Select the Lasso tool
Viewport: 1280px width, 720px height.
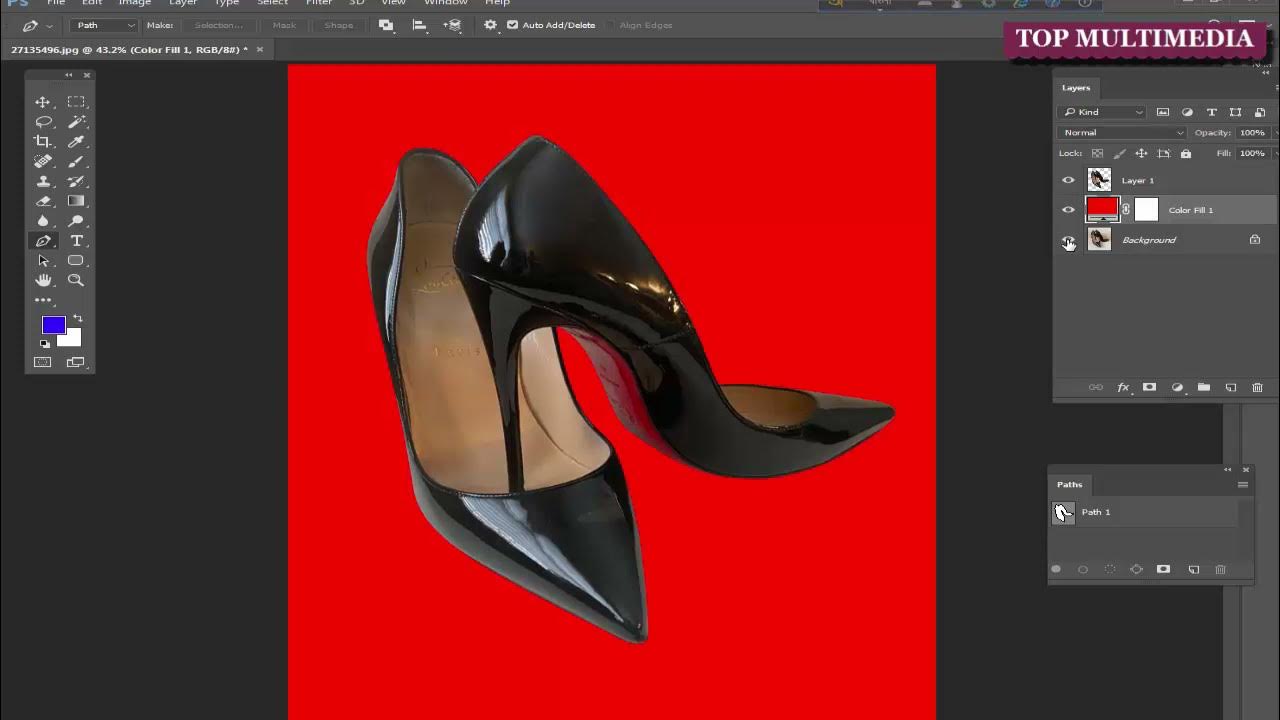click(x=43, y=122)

* * *

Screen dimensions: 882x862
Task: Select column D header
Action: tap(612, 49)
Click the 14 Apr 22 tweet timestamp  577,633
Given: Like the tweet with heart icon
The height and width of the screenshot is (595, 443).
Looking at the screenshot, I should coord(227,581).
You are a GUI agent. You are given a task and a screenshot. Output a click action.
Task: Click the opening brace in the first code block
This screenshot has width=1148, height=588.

...

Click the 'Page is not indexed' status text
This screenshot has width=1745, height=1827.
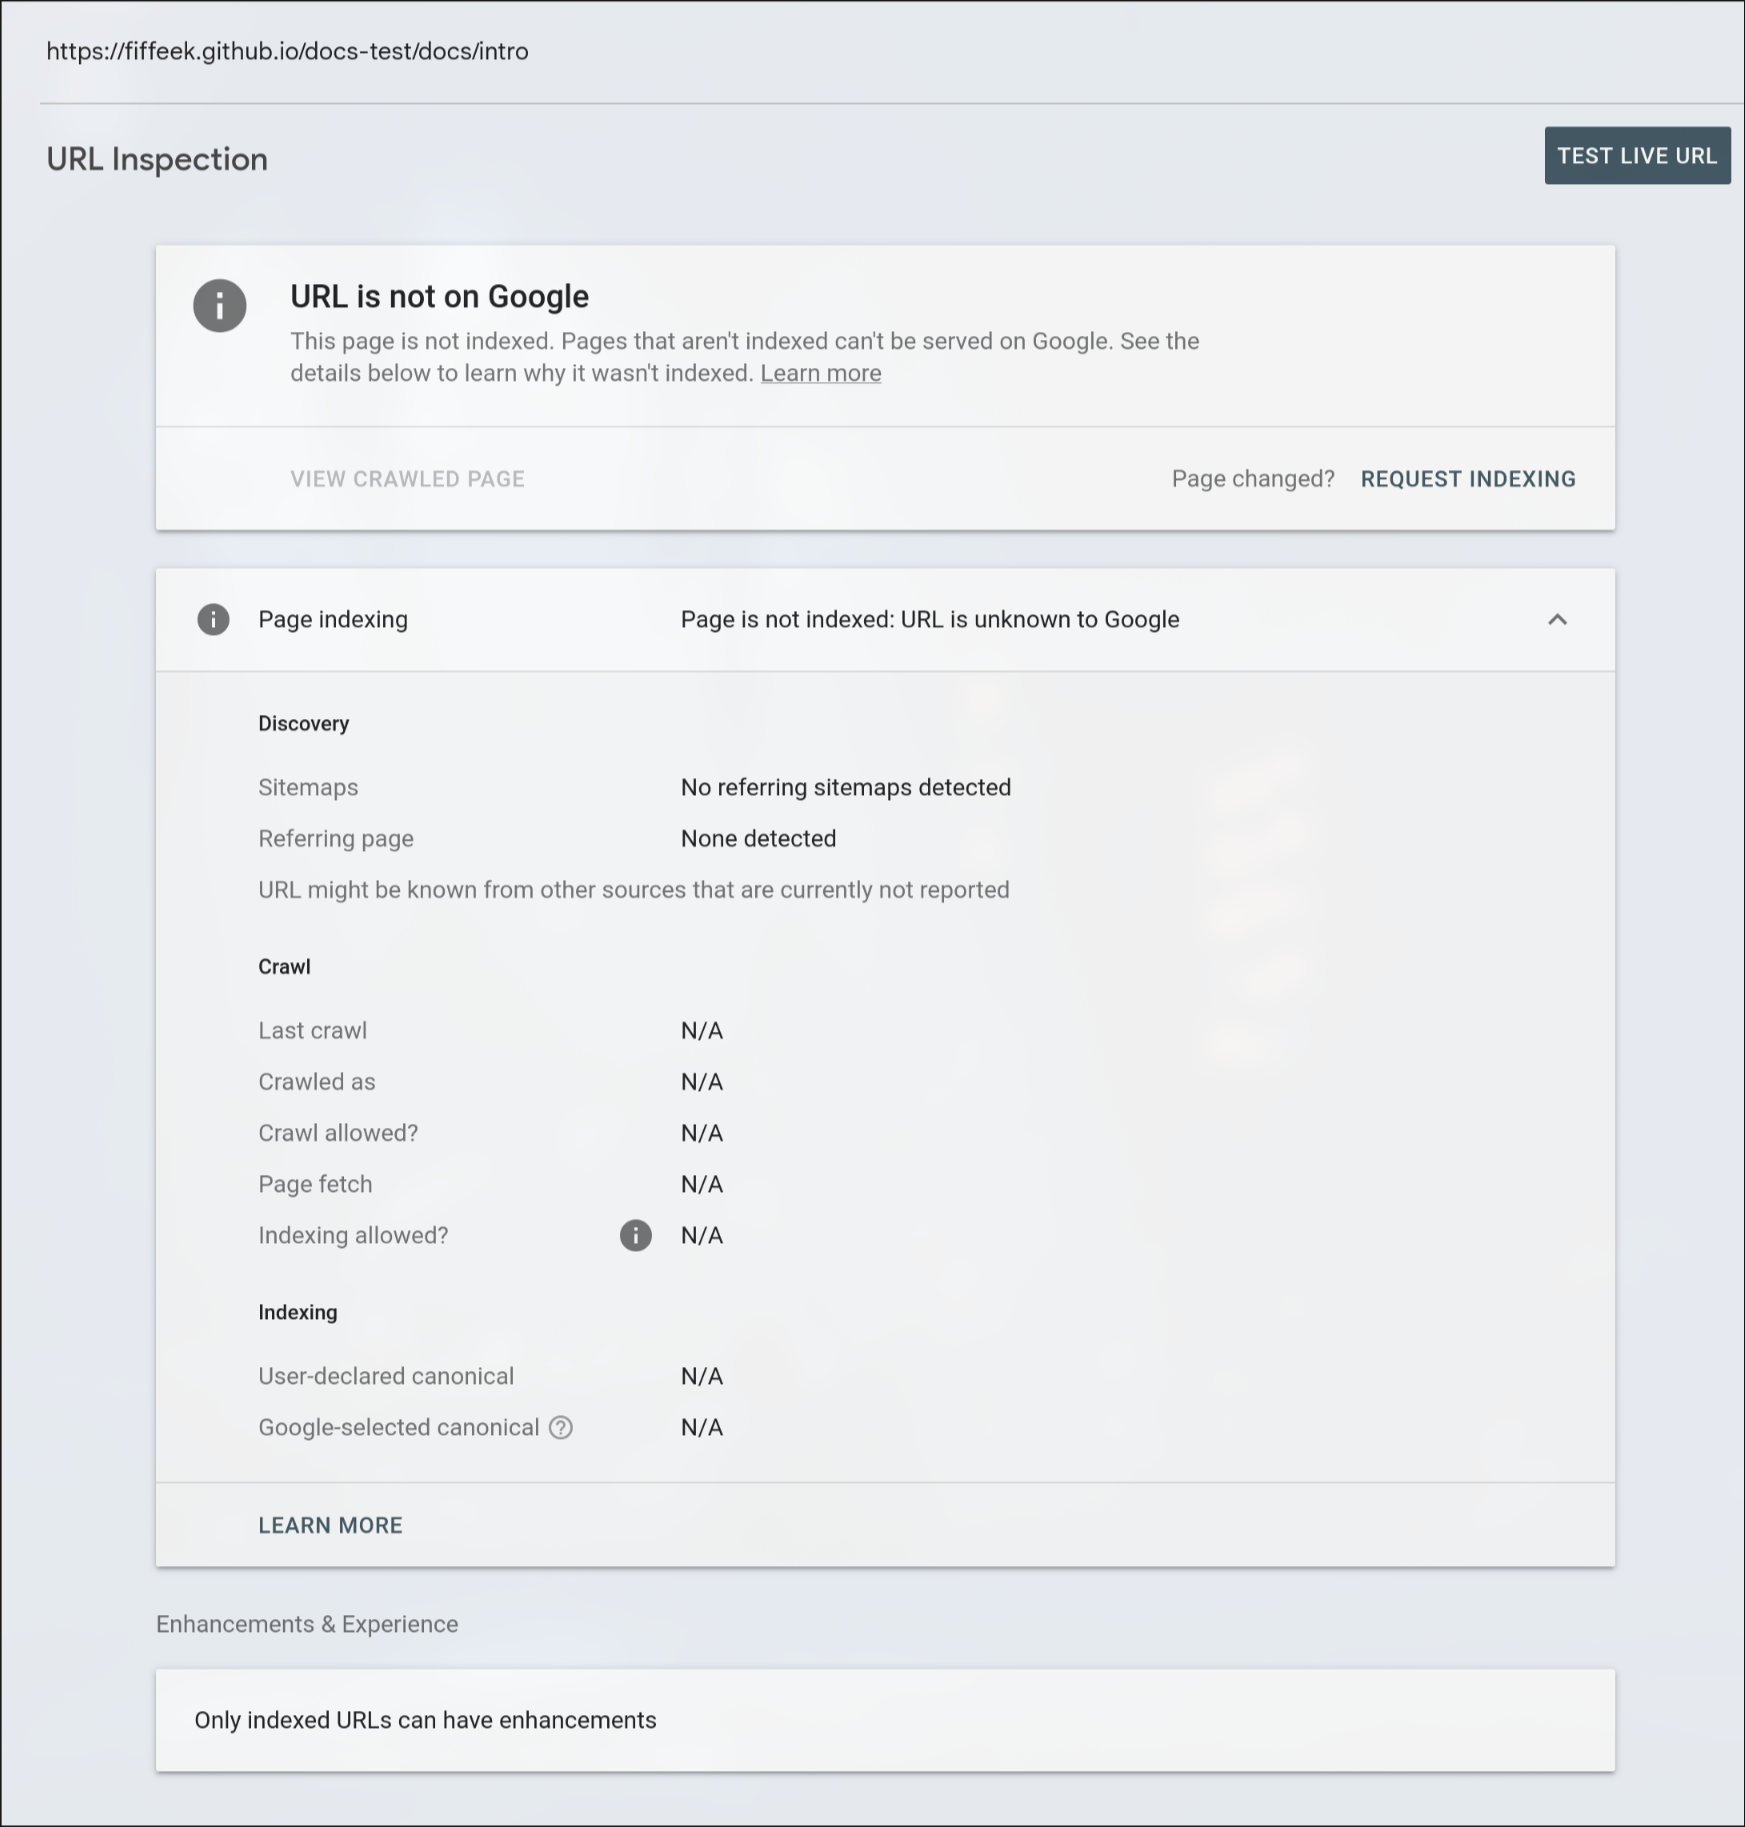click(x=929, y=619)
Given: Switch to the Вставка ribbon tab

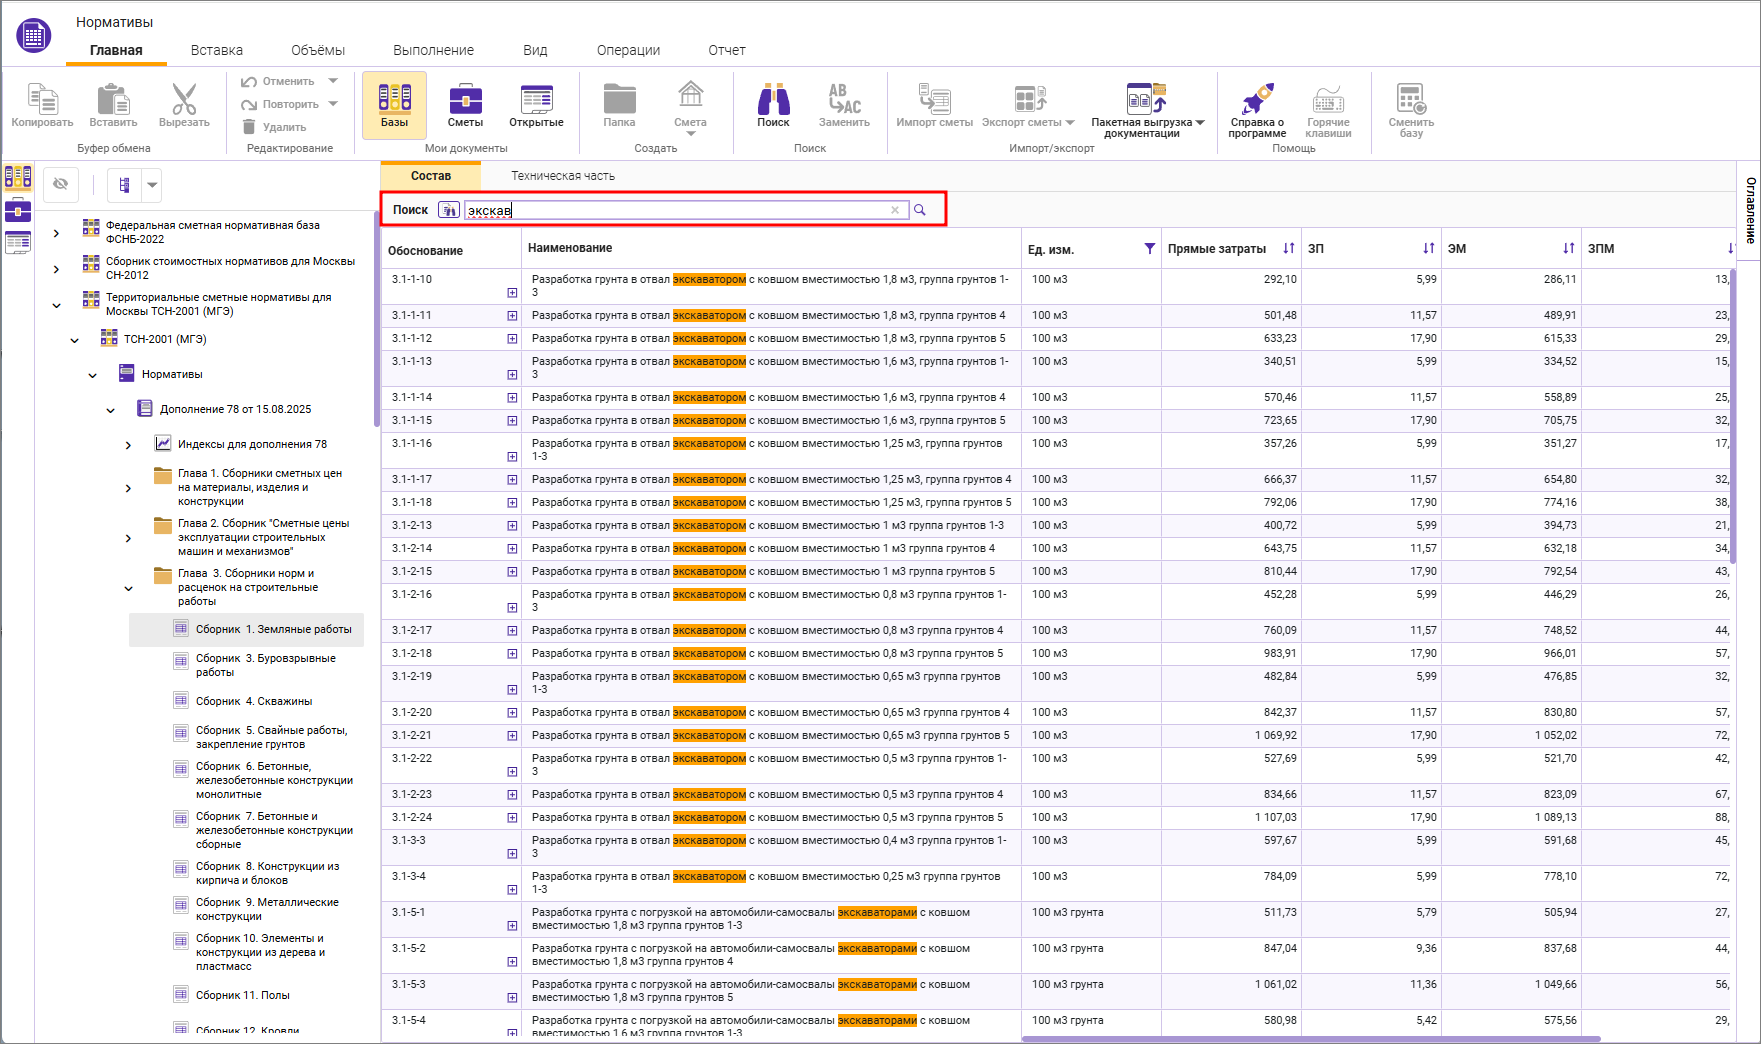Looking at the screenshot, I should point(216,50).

> _WHAT YOU ARE ASKED TO DO_
Revise the material from the line containing "Select the Lasso tool" through the line containing "click(x=43, y=122)", inclusive. Replace "Lasso" with "Magic Wand", leave everything else unchanged, and omit the pictures from the answer.

> _EXPECTED ANSWER_
Select the Magic Wand tool
Viewport: 1280px width, 720px height.
click(x=43, y=122)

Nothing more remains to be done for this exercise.